= Reaction to the Tobin tax =

Listing of notable reaction to James Tobin's 1972 tax proposal

This article is a list of all notable reaction to James Tobin's 1972 proposal of what is now known as the Tobin tax.

==Government officials==

===From 1990 to 1999===
- 1994 - In Canada, economist Rodney Schmidt's research, beginning in the spring of 1994, "came about because Finance Minister Paul Martin himself had expressed an interest in the Tobin tax and the possibility of raising it at the June, 1995 Group of 7 meeting in Halifax." (This was before the December, 1994 economic crisis in Mexico.)
- 1994 - "Lloyd Bentsen, who was at the time United States Secretary of the Treasury, was supportive ... he began raising the subject informally at the regular meetings of G7 finance ministers".
- In 1996, in New Zealand, Don Brash, when he was the Governor of the Reserve Bank, stated that a Tobin tax in New Zealand would not have the desired effect of reducing the volume of international financial transactions or in reducing market volatility.
- 1999 - Supporter - Canada - On March 23, 1999 the House of Commons of Canada passed a resolution directing the government to "enact a tax on financial transactions in concert with the international community." (The Tobin tax was revived largely through the efforts of Canadian activists and broad public support in the 1990s)

===From 2000 to 2004===

- 2000 - Supporters - Finnish Government
- In late 2001, a Tobin tax amendment was adopted by the French National Assembly. However, it was overturned by March 2002 by the French Senate.

--------------------------------

● WHAT IS ASKED:
[a] In one to three sentences, explain why Rodney Schmidt's research in Canada began, according to the Tobin tax article.
[b] Carry on writing the Tobin tax article from the point where it ends.
The data that comes after the Tobin tax article is not needed for any task.

● MATERIAL:
--------------------------------

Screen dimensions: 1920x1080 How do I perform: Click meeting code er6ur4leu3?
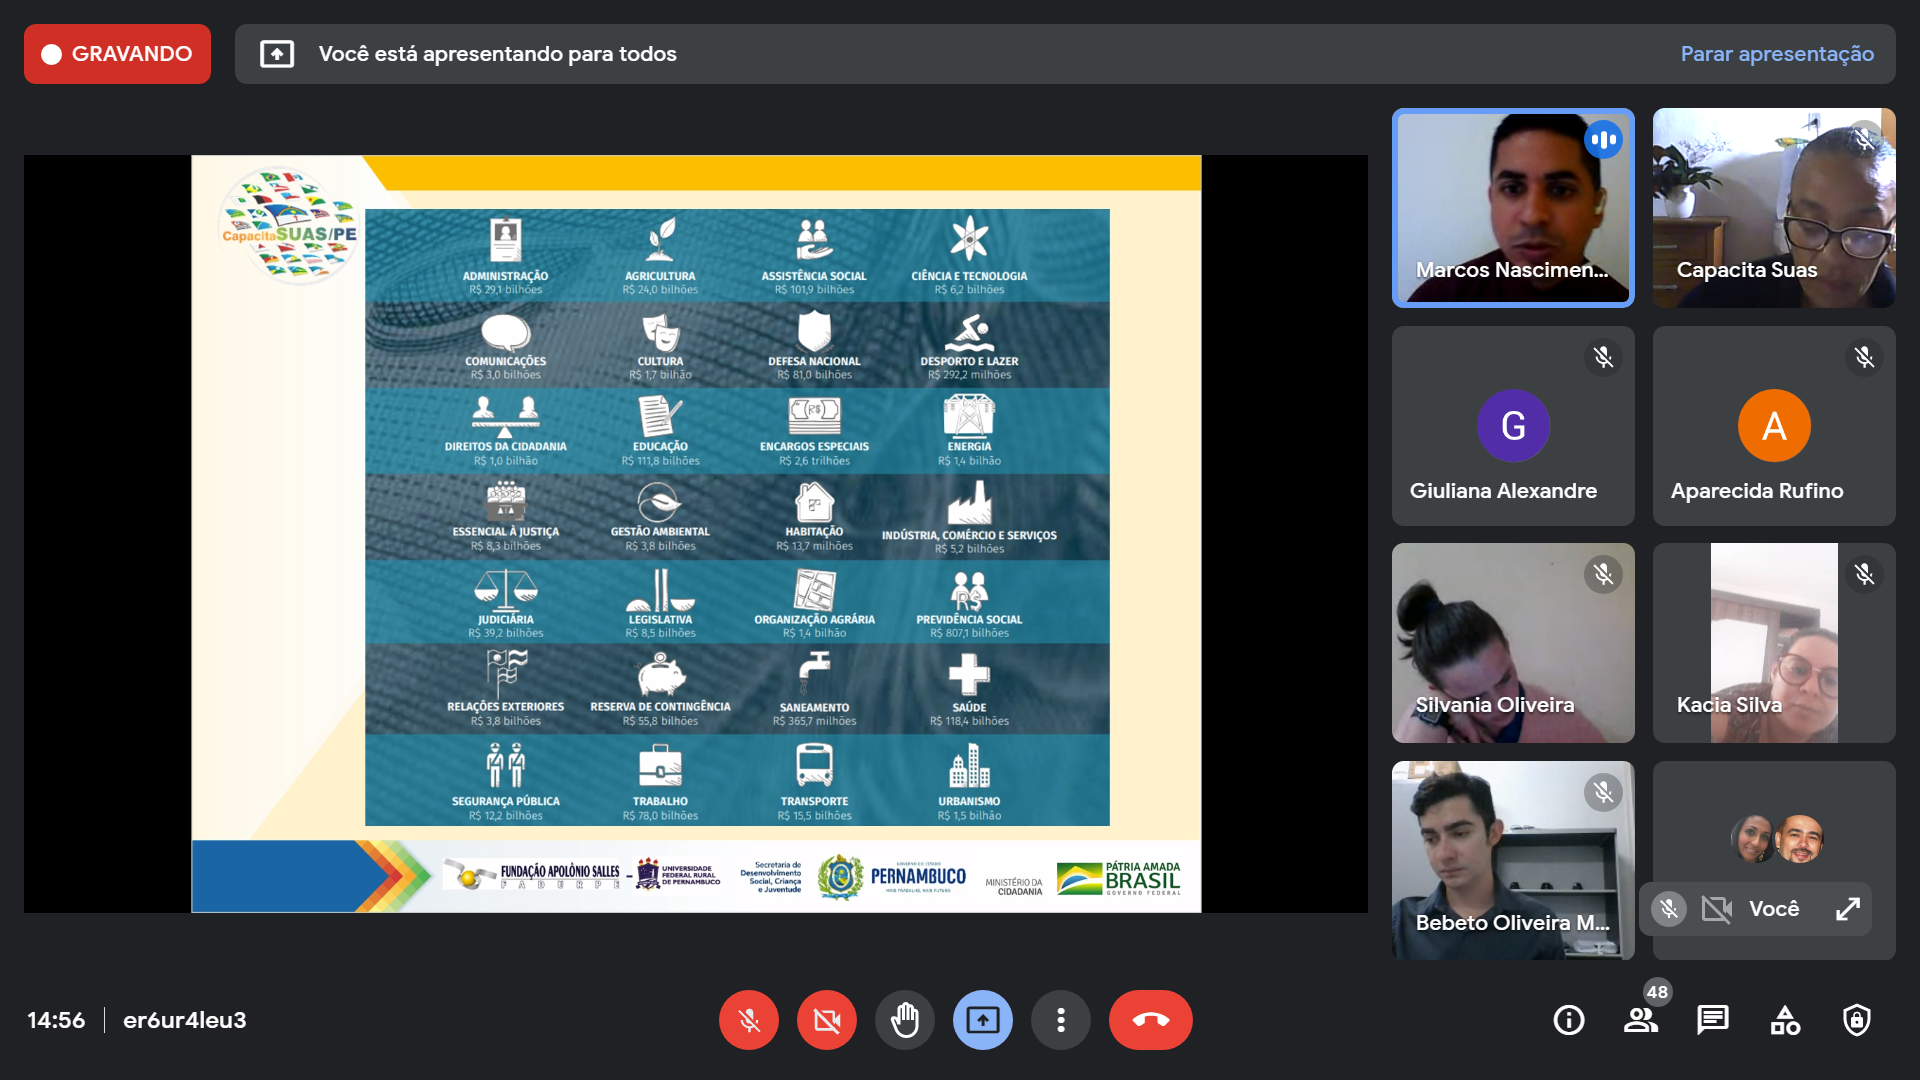[x=184, y=1020]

--------------------------------

● RESULTS OF THE TASKS:
[a] Rodney Schmidt's research began in the spring of 1994 because Canada's Finance Minister, Paul Martin, had expressed an interest in the Tobin tax. Martin was also interested in the possibility of raising it at the June 1995 Group of 7 meeting in Halifax.

[b]
- 2001 - Supporter: Fidel Castro - At the UN September 2001 World Conference against Racism, when the issue of compensation for colonialism and slavery arose in the agenda, Fidel Castro, the President of Cuba, advocated the Tobin Tax to address that issue. (According to Cliff Kincaid, Castro advocated it "specifically in order to generate U.S. financial reparations to the rest of the world," however a closer reading of Castro's speech shows that he never did mention "the rest of the world" as being recipients of revenue.) Castro cited Holocaust reparations as a previously established precedent for the concept of reparations.
- In January, 2003, in Latin America, the Tobin tax was supported by the president of Brazil, Luiz Inácio Lula da Silva, and the president of Venezuela, Hugo Chávez.
- On June 15, 2004, the Commission of Finance and Budget in the Belgian Federal Parliament approved a bill implementing a Spahn tax.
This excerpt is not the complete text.